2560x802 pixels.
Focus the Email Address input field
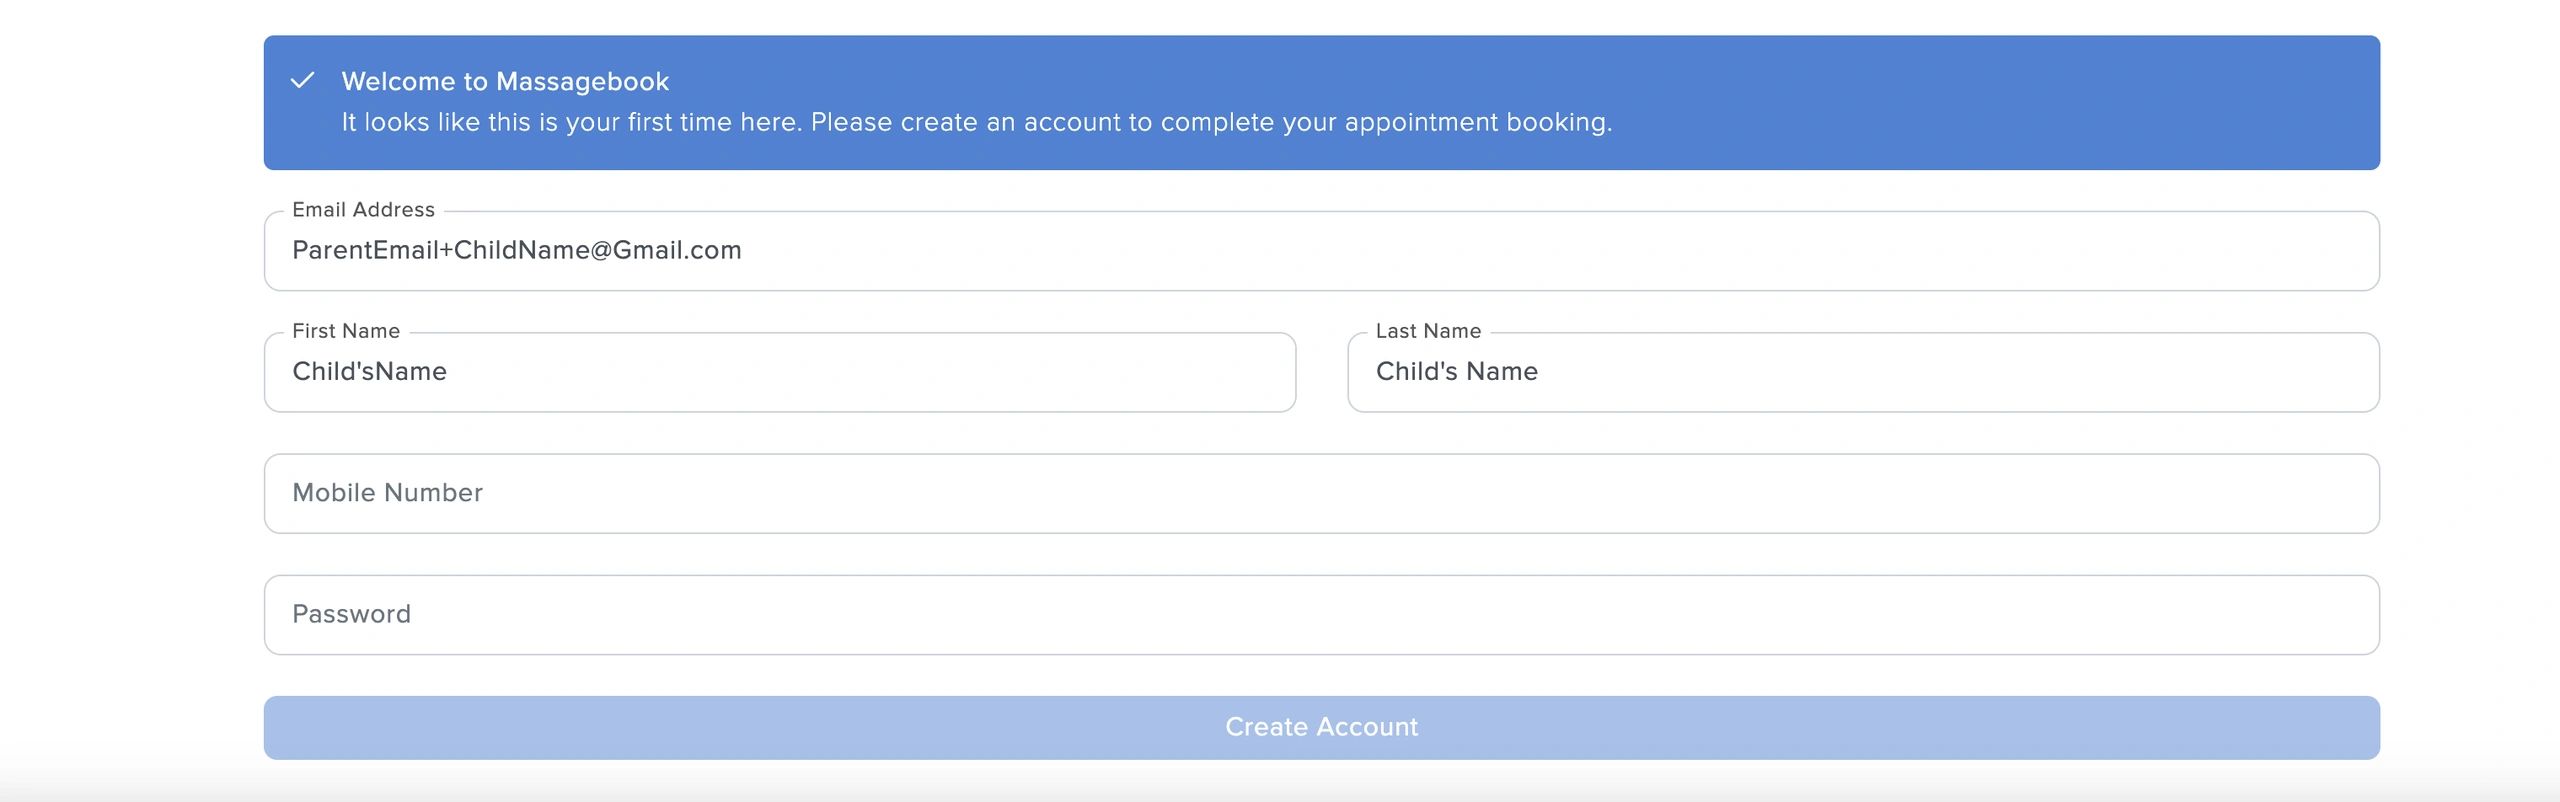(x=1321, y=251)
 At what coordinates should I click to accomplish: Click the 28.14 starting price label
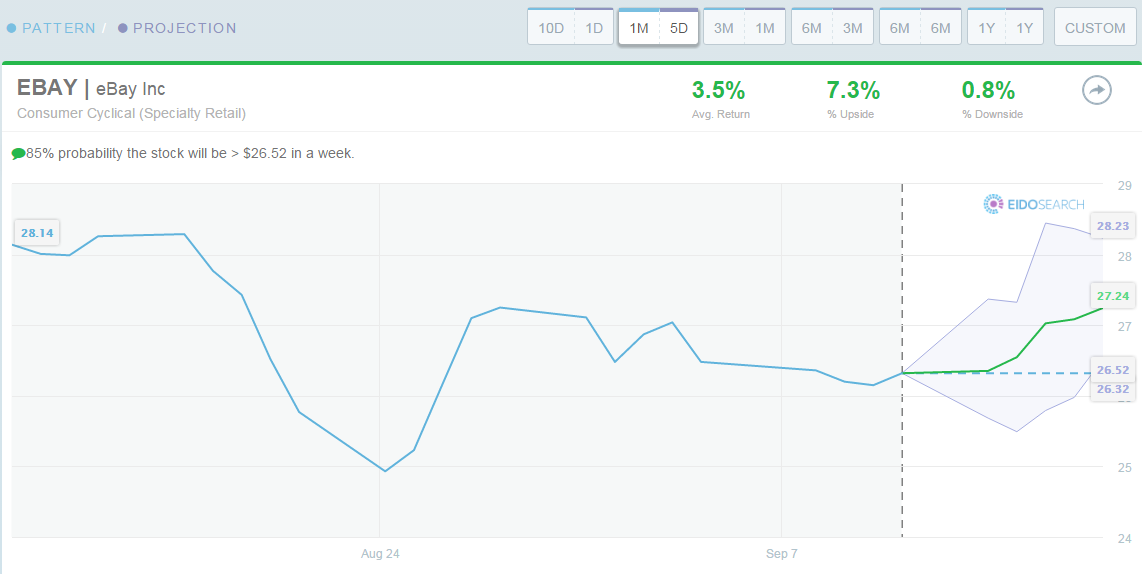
________________________
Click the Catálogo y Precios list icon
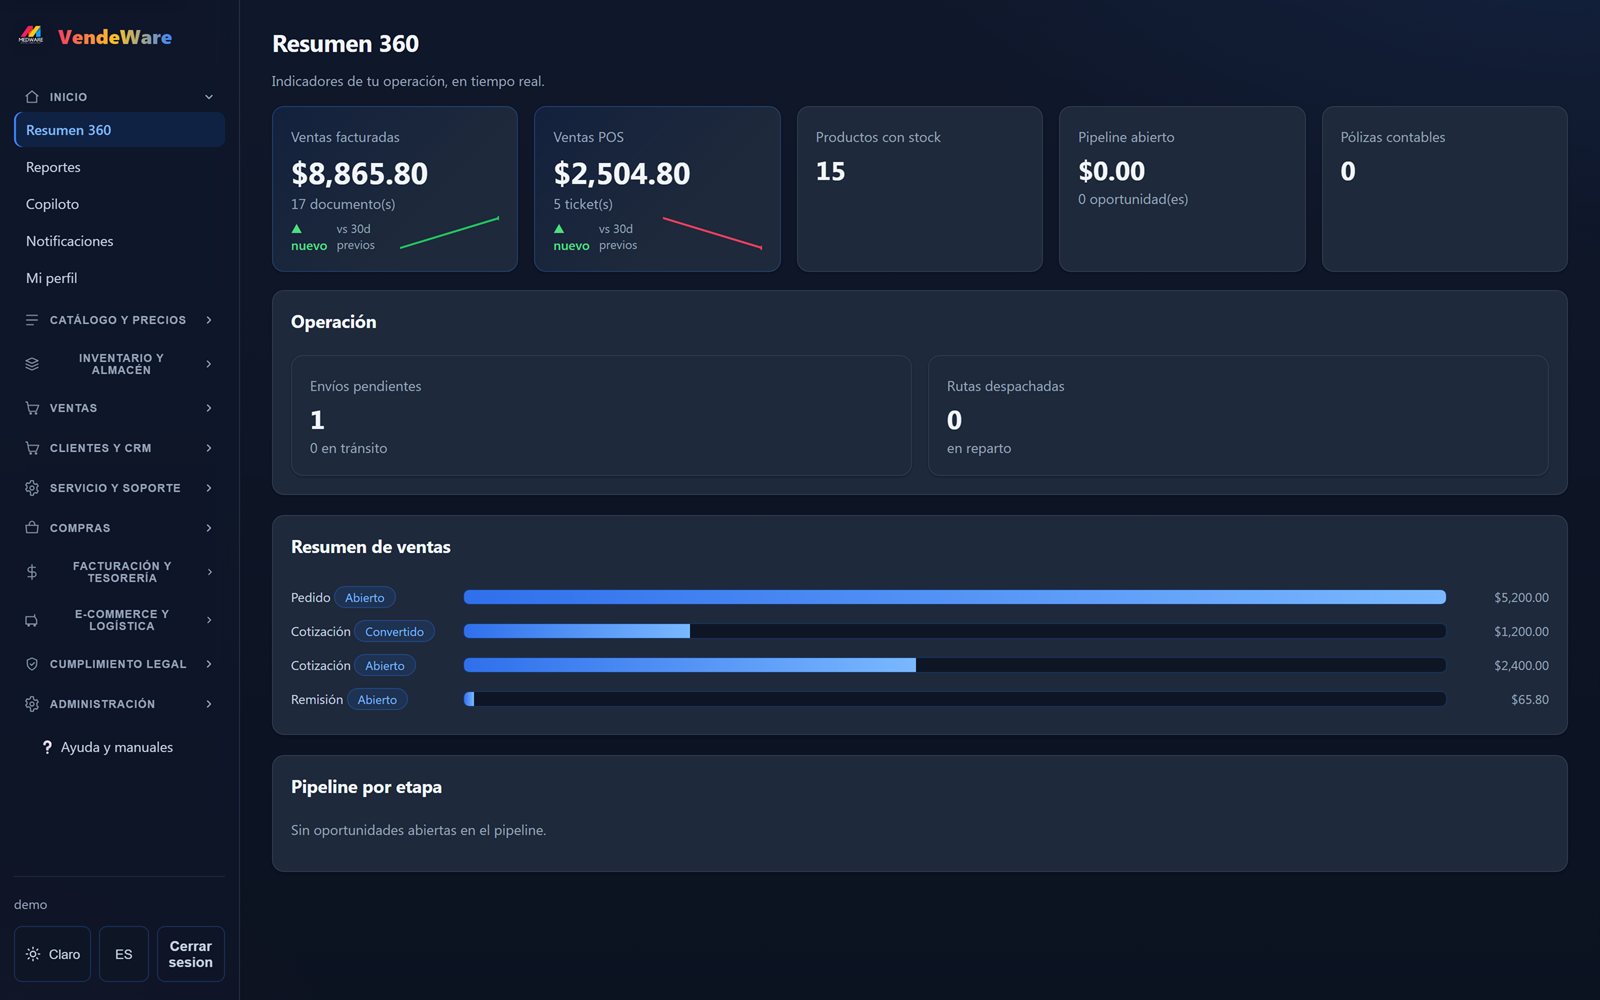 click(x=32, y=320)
________________________
* Problem description
Your answer must be the lines above from the one holding "2560x802 pixels." up to and including the one holding "At what coordinates", exact and with no pictures.

* Answer space
2560x802 pixels.
Focus the Email Address input field
(x=1321, y=251)
 At what coordinates should I click to accomplish: Click the 28.14 starting price label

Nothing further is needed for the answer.